Work instructions
Repeat the span of the entries below that starts at the line with "Click the Windows Start orb" and ends at the line with "Task: Select the Waist (in) column header", nothing more. Skip the pictures.

Record extracts

□ □ □ □ □

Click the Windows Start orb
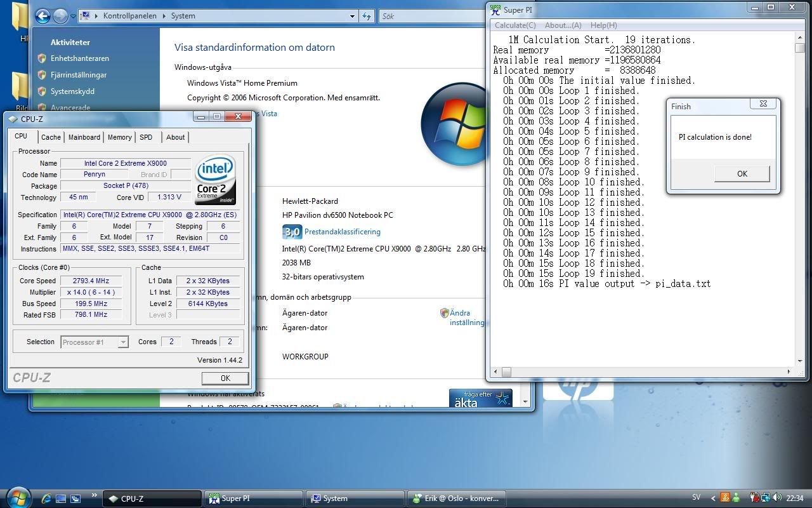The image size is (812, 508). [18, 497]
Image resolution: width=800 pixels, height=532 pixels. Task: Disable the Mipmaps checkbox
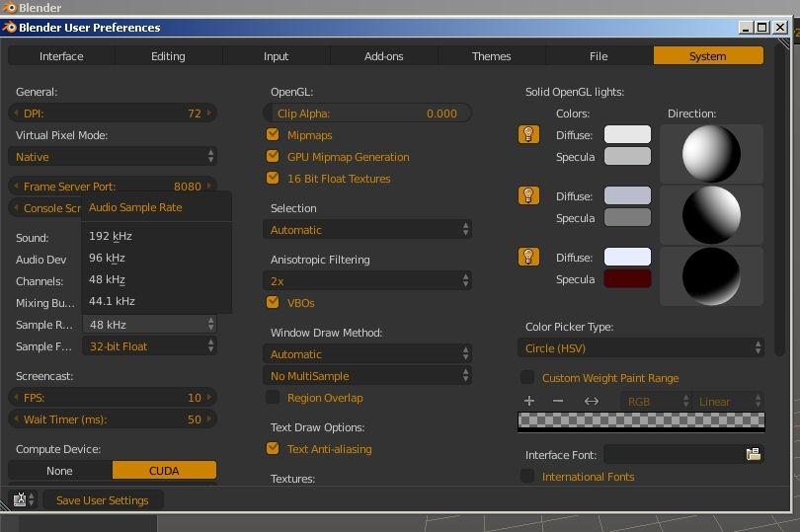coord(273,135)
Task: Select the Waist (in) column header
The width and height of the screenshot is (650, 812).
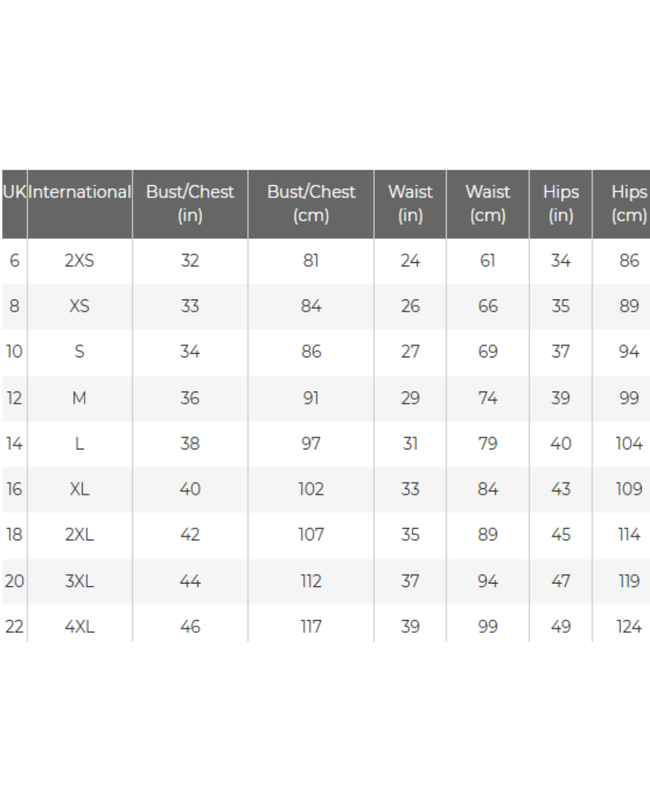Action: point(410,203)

□ □ □ □ □

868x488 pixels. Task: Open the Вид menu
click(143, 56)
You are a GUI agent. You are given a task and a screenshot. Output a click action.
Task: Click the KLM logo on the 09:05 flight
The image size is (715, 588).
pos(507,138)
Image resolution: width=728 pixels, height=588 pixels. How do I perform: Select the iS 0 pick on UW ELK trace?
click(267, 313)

□ □ □ □ □

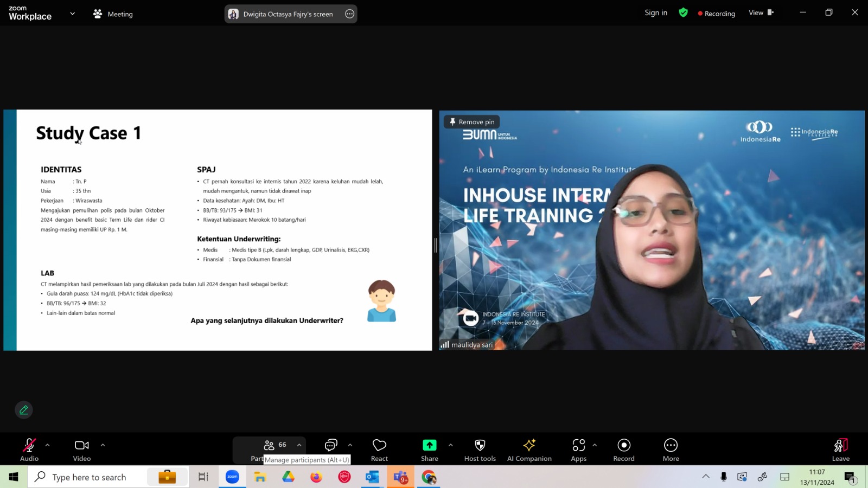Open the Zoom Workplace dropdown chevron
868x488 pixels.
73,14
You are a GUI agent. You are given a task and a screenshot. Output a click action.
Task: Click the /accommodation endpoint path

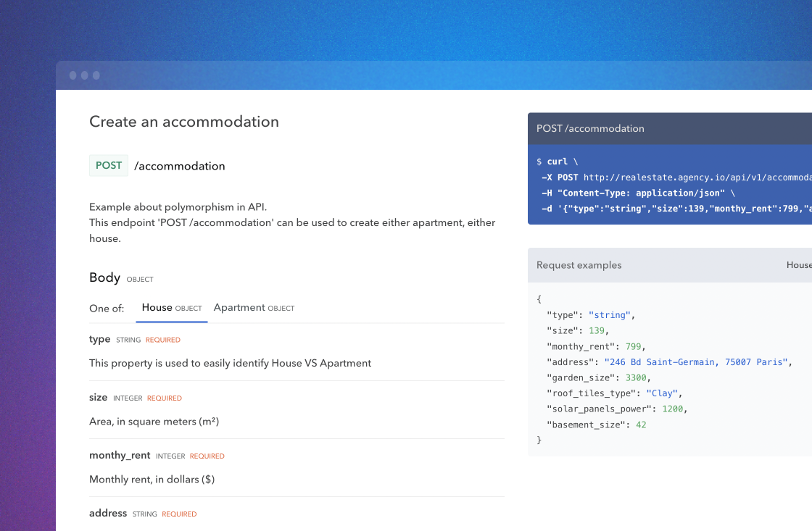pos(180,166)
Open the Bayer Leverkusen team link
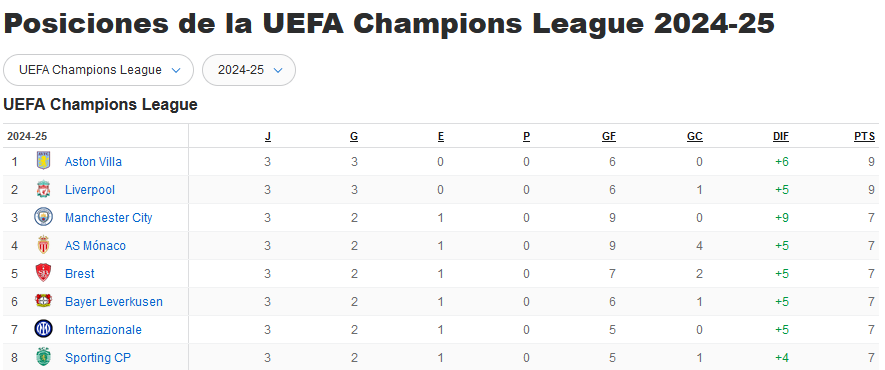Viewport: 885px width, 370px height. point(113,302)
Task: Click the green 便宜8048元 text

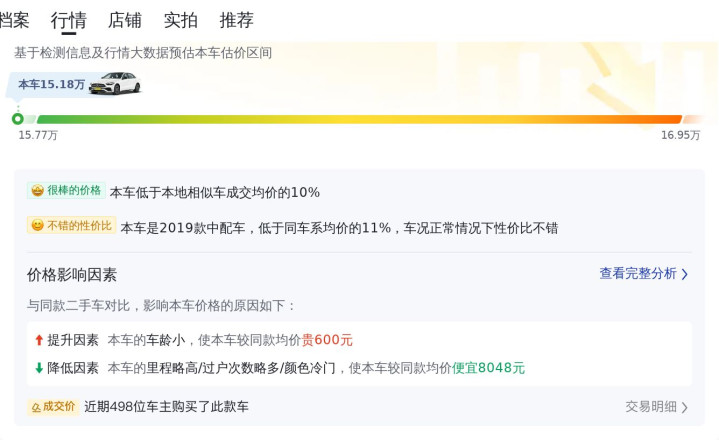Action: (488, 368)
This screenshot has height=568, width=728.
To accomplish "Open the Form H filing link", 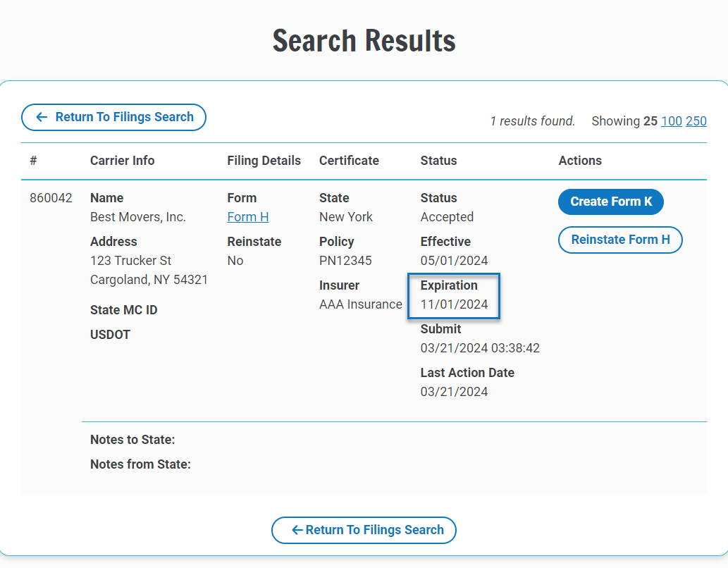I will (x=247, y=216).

□ □ □ □ □

Response area
Click the Windows Start orb
The image size is (812, 508). [18, 497]
Image resolution: width=800 pixels, height=532 pixels. Task: Disable the Mipmaps checkbox
coord(273,135)
Task: Select the Waist (in) column header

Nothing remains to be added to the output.